This is my third and final installment summarizing the arguments in my draft article The Cost of Justice at the Dawn of AI. In the first, I reviewed Baumol’s cost disease’s implications for the legal sector. Baumol recognized that if the productivity of any sector improved less than the productivity of the economy as a whole, the goods or services from that sector would become more expensive. In the second, I assessed whether the legal sector has stagnated in this way. This turns out to be difficult or impossible to measure conclusively, because it’s hard to assess whether legal work is improving in quality. But crude measures like consumer price indices suggest stagnation. Rapidly decreasing trial rates provide further evidence. It should not be surprising that fewer cases, civil and criminal, make it to trial if legal process is getting more expensive.
Will the trial continue vanishing? Or might we witness an increase in trial rates? The answers to these and other important questions depend on the future path of legal productivity. If legal productivity stagnates, then legal services will become more expensive. Fewer litigants will be willing to bear the cost of trial, and ever fewer cases will be tried. This matters not only because the trial may be seen as the canonical exhibition of our system of justice. It matters also because settlement in the shadow of trial may be only a crude approximation of the results of a hypothetical ideal legal system. Settlements have some advantages over trial, reducing randomness in selection of judges and juries and in their decisions. But the more expensive trial is, and the more asymmetric variables such as trial costs and risk aversion, the less effective the settlement market will be as a tool of justice. The legal system may react, for example by allowing more class actions. But the reluctance of courts to allow heterogeneous classes reflects that class actions too are a crude device.
If, however, AI improves legal productivity relative to the productivity of the overall economy, the legal system may better be able to achieve its aims. It will be better able to make distinctions, both at trial and in the shorter shadows of the law in which settlements would be negotiated. This is intuitively obvious in the most optimistic scenarios, in which robojudges effectively sift through evidence and reach judgments that are close to what groups of carefully deliberating, representative human actors would decide. But it’s also true in less world-changing scenarios, in which large language models ease the work of lawyers, but humans are still essential to legal decision-making. As long as the productivity increases of the legal sector exceed those in other sectors—some of which may also benefit from such models, as well as from other technologies, such as robotics—then legal services will become cheaper, and access to justice, greater.
Can large language models and other AI tools materially increase legal productivity within the next decade or two? The article details both the negative and affirmative cases. The negative case highlights that basic problems, such as the tendency of large language models to hallucinate, remain outstanding research questions. Even if that can be overcome, ChatGPT’s legal writing is cliché and dull, and its accuracy on complex legal questions is limited. The affirmative case suggests that these problems may be overcome by a combination of hardware and software improvements.

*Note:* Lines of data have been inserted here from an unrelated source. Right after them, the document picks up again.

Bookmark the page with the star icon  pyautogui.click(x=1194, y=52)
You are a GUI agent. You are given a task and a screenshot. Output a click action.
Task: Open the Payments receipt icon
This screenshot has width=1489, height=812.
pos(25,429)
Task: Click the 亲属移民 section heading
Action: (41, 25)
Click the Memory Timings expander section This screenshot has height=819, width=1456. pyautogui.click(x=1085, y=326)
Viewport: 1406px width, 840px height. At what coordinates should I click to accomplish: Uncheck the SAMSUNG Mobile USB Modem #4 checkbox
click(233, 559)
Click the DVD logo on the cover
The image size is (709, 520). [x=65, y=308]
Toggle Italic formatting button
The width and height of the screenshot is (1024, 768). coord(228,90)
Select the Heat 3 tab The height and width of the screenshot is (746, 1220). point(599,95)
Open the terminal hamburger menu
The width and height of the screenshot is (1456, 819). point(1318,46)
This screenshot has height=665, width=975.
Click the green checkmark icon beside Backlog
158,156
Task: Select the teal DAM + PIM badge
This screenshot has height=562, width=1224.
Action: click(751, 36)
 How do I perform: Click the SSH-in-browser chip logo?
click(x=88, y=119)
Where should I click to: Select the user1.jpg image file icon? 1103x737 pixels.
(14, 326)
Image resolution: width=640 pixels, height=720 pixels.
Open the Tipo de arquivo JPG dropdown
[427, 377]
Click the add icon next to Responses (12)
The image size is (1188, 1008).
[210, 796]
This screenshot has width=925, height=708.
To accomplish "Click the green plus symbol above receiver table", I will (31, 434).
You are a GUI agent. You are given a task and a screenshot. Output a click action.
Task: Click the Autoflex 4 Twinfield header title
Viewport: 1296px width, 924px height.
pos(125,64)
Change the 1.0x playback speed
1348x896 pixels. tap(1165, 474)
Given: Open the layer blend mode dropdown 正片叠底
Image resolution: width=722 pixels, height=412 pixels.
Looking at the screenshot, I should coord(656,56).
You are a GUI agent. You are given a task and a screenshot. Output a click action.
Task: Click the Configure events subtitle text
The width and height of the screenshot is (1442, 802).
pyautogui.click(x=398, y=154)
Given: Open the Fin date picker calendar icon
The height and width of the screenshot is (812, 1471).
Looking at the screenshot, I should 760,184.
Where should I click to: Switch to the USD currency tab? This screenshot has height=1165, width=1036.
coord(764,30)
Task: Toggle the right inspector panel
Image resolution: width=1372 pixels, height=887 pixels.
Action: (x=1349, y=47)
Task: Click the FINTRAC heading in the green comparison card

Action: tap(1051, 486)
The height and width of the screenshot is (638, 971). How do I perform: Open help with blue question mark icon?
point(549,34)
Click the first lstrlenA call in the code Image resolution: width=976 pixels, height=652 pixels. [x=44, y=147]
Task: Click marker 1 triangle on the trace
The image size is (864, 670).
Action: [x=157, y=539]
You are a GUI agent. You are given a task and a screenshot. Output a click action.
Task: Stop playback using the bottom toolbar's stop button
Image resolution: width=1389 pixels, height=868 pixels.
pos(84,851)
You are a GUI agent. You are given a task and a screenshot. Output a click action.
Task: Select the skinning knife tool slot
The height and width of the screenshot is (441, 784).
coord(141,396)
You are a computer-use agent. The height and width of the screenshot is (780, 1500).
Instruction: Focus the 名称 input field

Perhaps the greatest uncertainty lies in the potential for synthetic data to supplement human-produced writing and improve model training. Otherwise, within a few years, we will run out of data on which the models may be trained. Eventually, investments in hardware and the continuation of Huang’s Law will make it possible to generate a multiple of human-written texts. The question then becomes whether this material will be sufficiently high in quality to allow for improvements from one training generation to the next. I suspect that it will, at least if techniques like chain-of-thought prompting are used to improve on raw unimproved model output. As long as large language models can identify when writing is better than what it is able to produce, they should be able to improve. But it may be a long time before such gradual improvements enable production of legal writing at the highest level or perhaps even at the level of an average lawyer. The degree of progress in the near future thus remains uncertain, even if one accepts as inevitable that some form of artificial intelligence will eventually at least equal the most skilled humans in every intellectual domain.
If law has stagnated but might become productive, that leaves a range of possible scenarios for the short-term future. The last part of my article explores how the law might adapt. Continued stagnation suggests such remedies as lowering the requirements for class actions, encouraging greater use of arbitration, and embracing access-to-justice measures such as facilitated self-representation. A productive turn, on the other hand, might suggest moving in the opposite direction, leaning on legal procedures that ensure individualized justice. One way that the law might adjust to both possible futures is to rely on and develop provisions that explicitly or implicitly take the level of legal costs into account in determining how much legal procedure should be granted.